Some of my seeds are coming up.
I didn't expect to be amazed but I'm beyond amazement, living solidly in the land of shock. As one notoriously bad with plants, the wreckage of my gardening endeavors lies behind me like a compost heap of destruction. I've managed to kill every single African Violet I have ever laid a hand on, plus a nice purply thing that was supposed to live forever and be able to start more plants off by cutting bits off, a perfectly shaped little evergreen tree that I intended to plant out but couldn't decide where to put and so it gave up, my Christmas poinsettia which someone brought it back to life while we were gone but appears again to be sick. And these are only the plants I can remember off hand.
But for some bizarre and mysterious reason, there are little tiny zinnia plants poking through, as well as spinach and radishes (I think the radishes are supposed to be indestructible but I have a hard time believing it). Now I'm filled with anxiety that rabbits will come, or blight or bugs or something. And then there's horror of the instructions on the backs of all the seed packets that say 'thin plants when established' which sounds like a perfect opportunity to ruin everything.
The things my mother planted last year are doing beautifully, of course. The pink rose is covered in waxy fragrant blooms and the larger pink thing is an array of glory. Even though I look at the label every day, I can't seem to keep the name of it in my mind.
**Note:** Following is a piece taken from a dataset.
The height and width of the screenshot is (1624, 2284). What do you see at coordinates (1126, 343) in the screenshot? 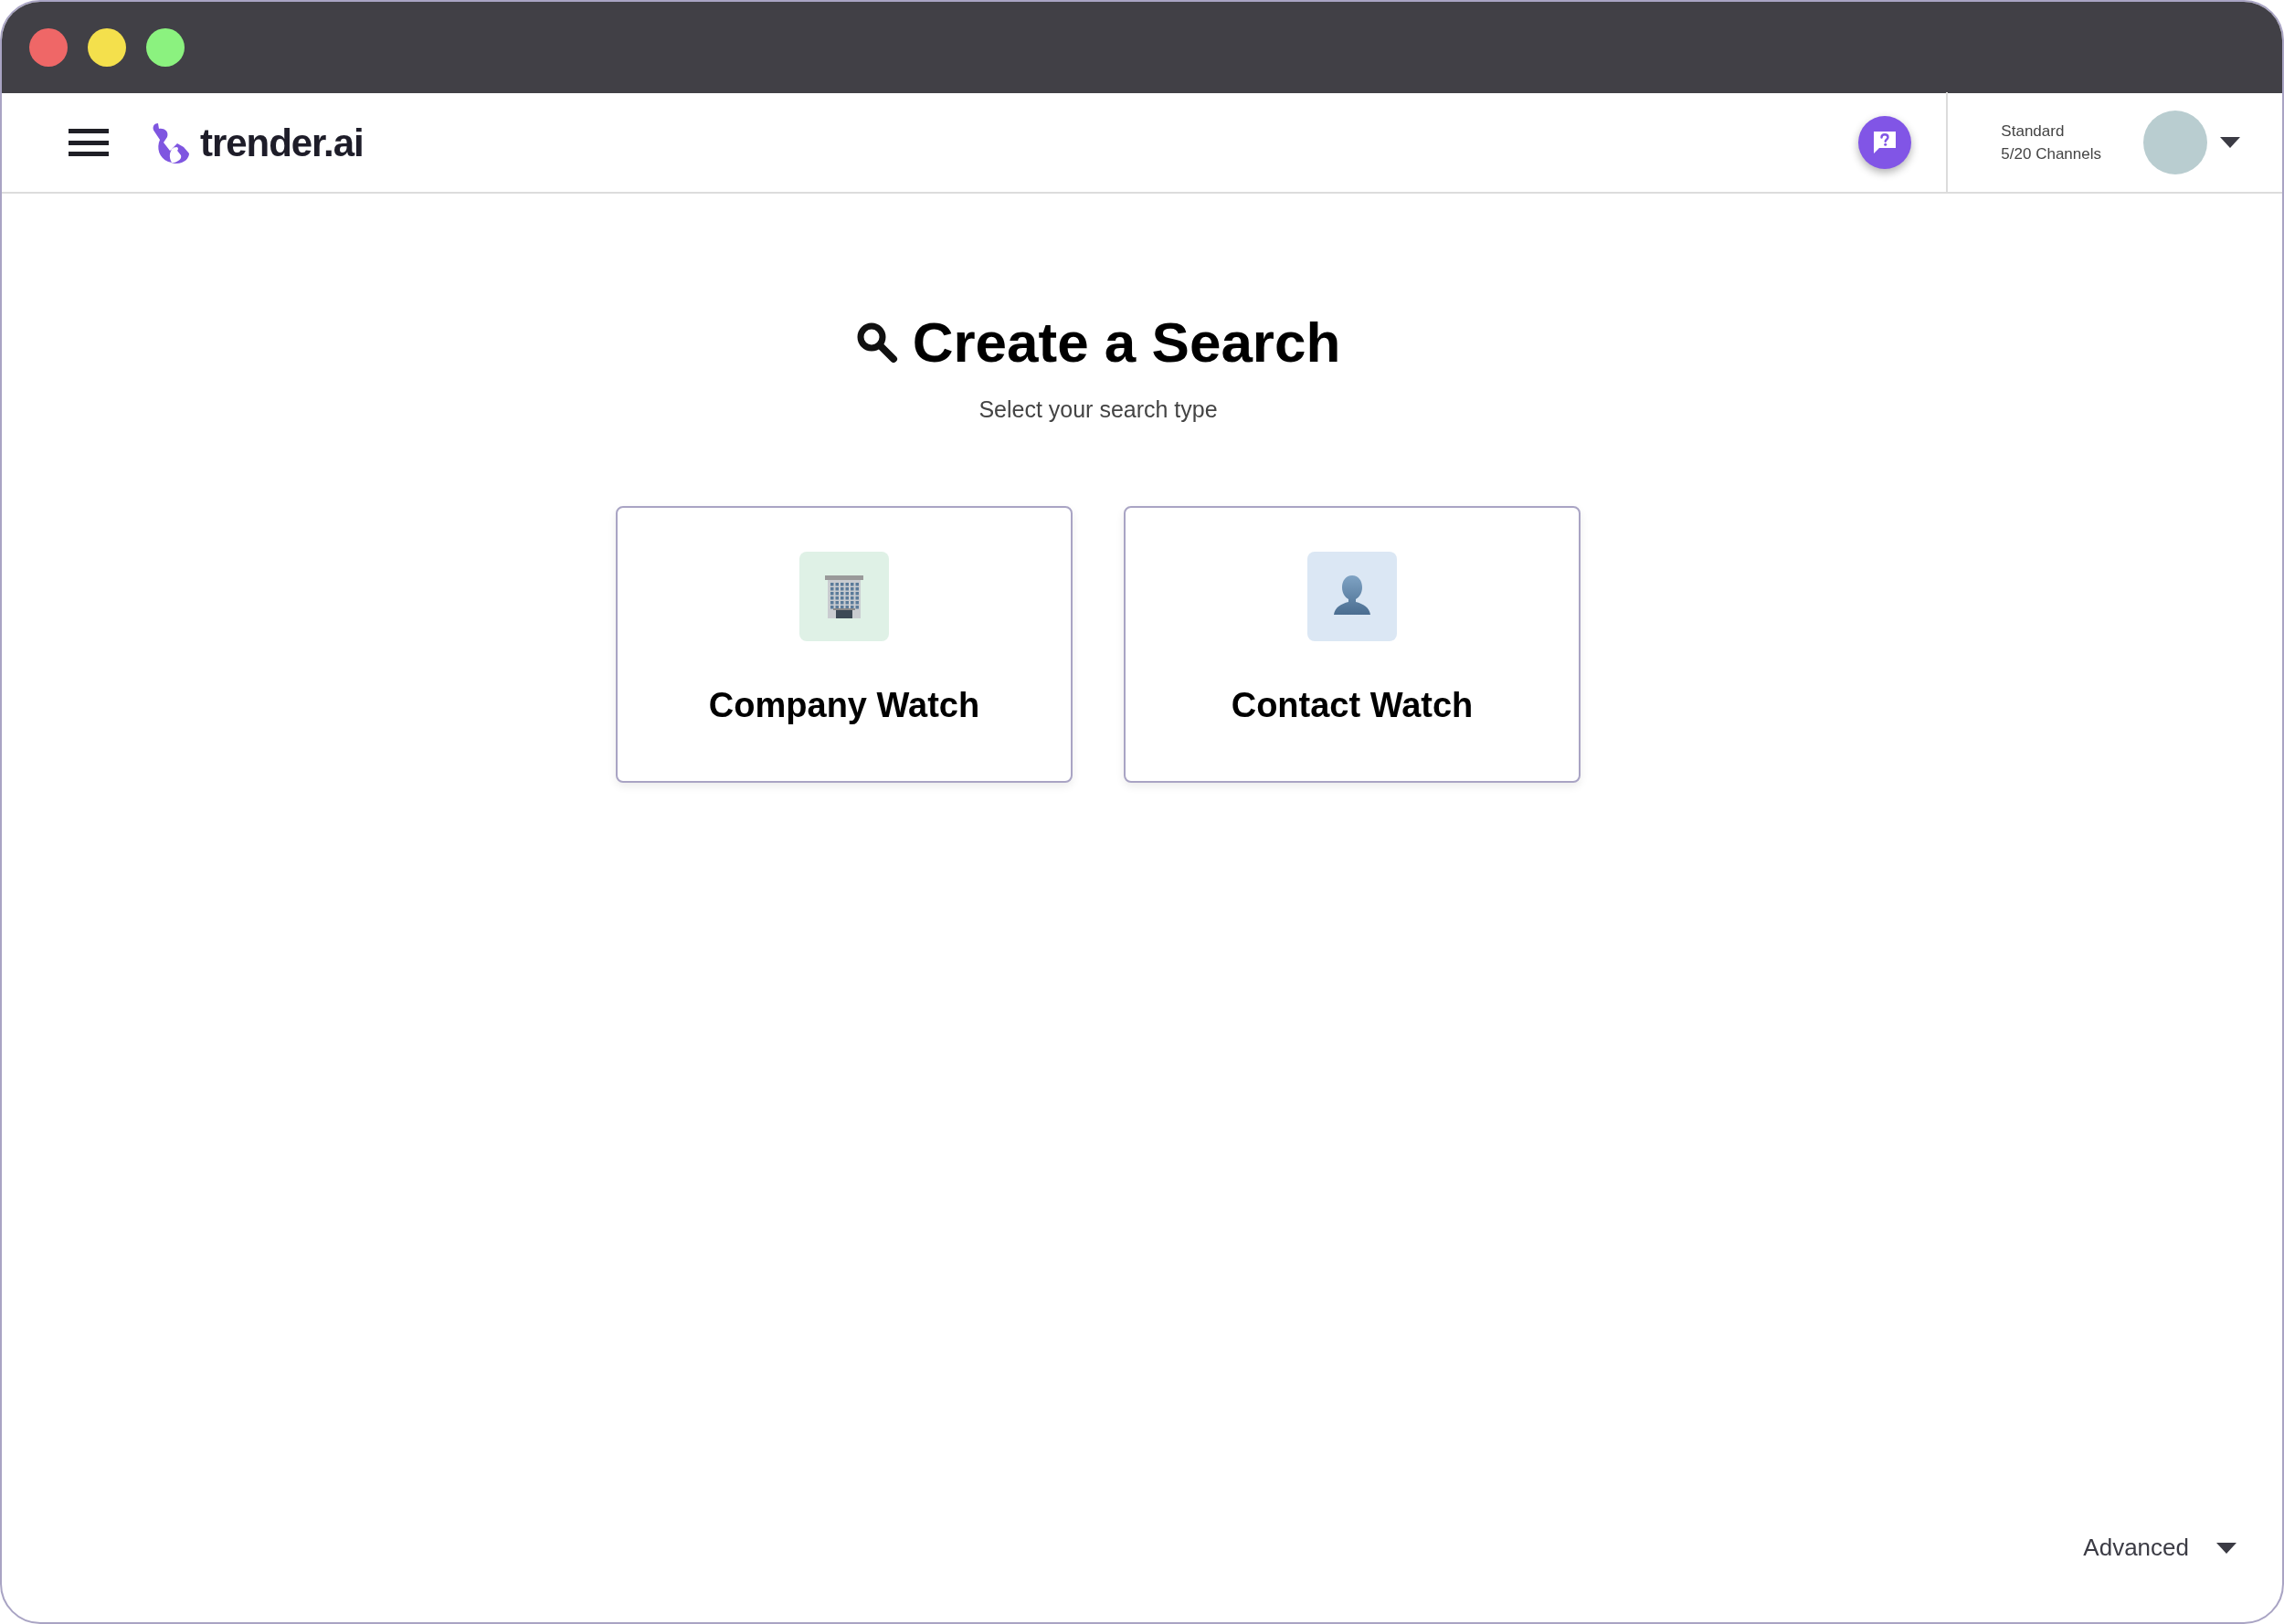
I see `page-title: Create a Search` at bounding box center [1126, 343].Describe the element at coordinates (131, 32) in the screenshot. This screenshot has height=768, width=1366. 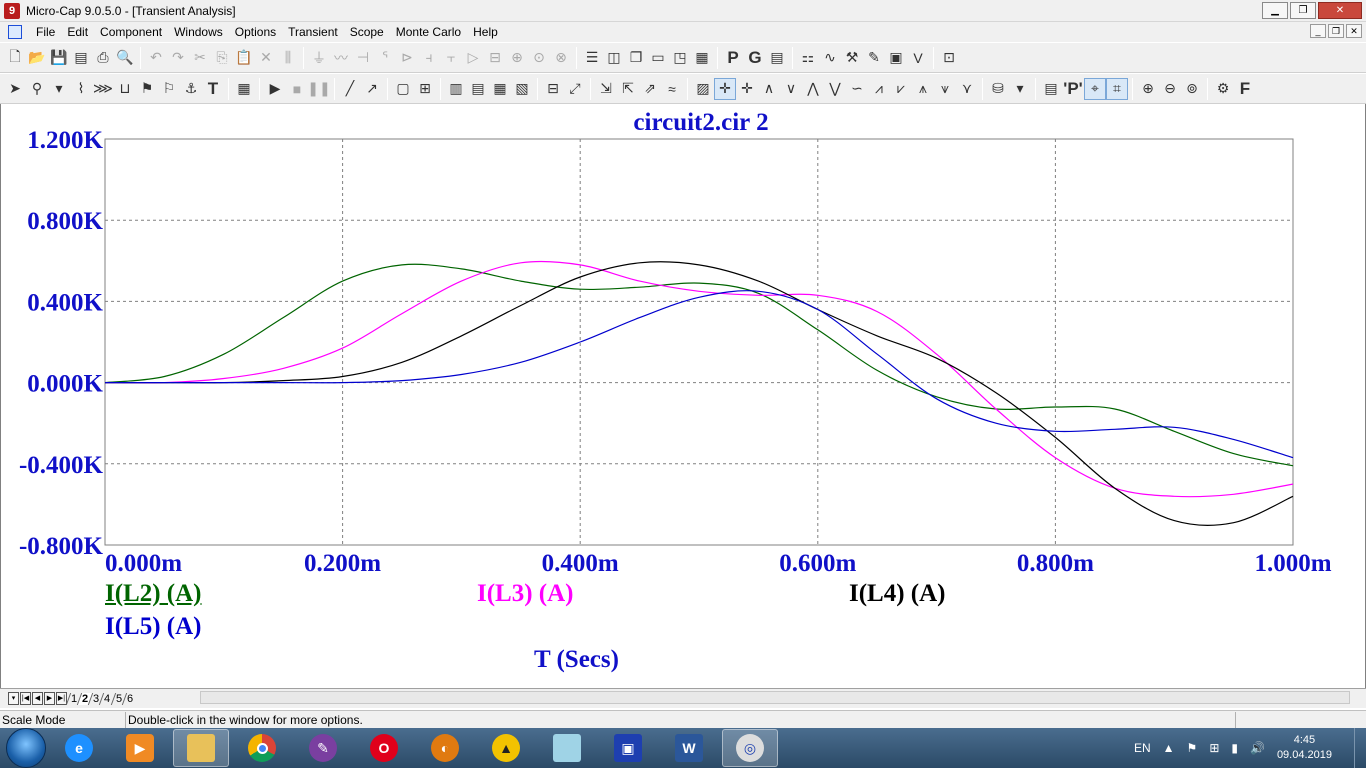
I see `menu-component: Component` at that location.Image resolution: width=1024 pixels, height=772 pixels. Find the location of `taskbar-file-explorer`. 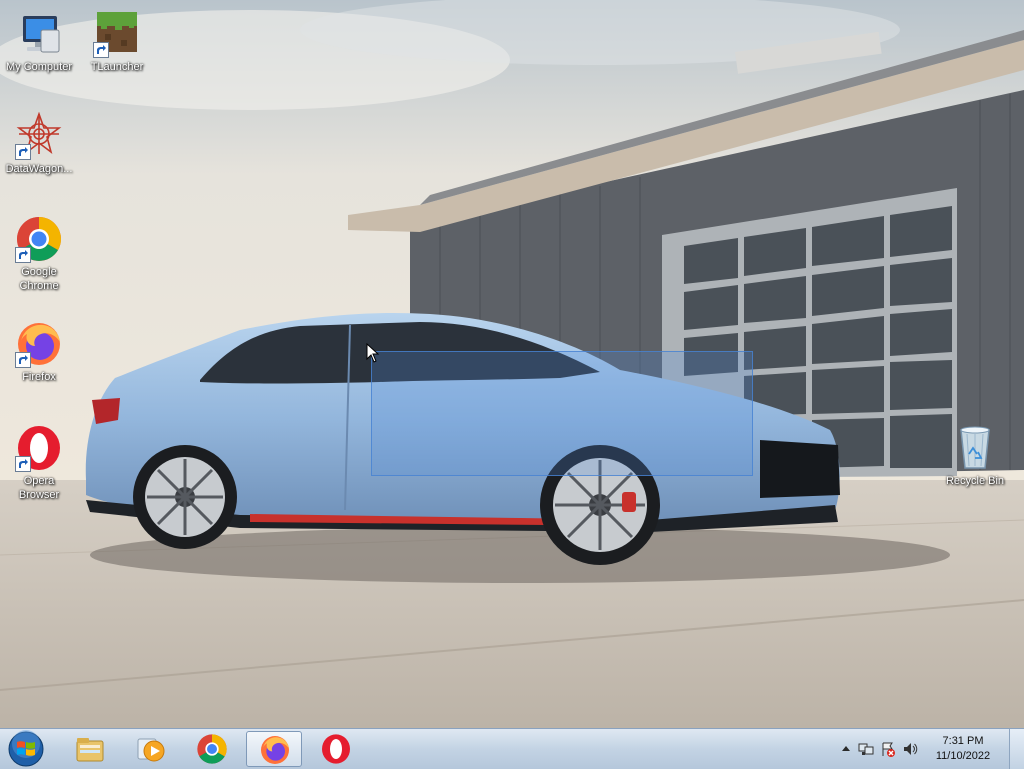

I read my fine, sensible gardening book straining and trying to dimly understand what on earth the splendid author is talking about. I've read carefully about a hanging tomato contraption but darkness veils my understanding of how it works.
It will be no surprise to you how much comfort I take from the words of Jesus, that we plant and water, but God makes seeds grow. We tear down and kill, but he binds up, heals, and gives life. We forget to water, but he, out of mercy, sometimes brings rain.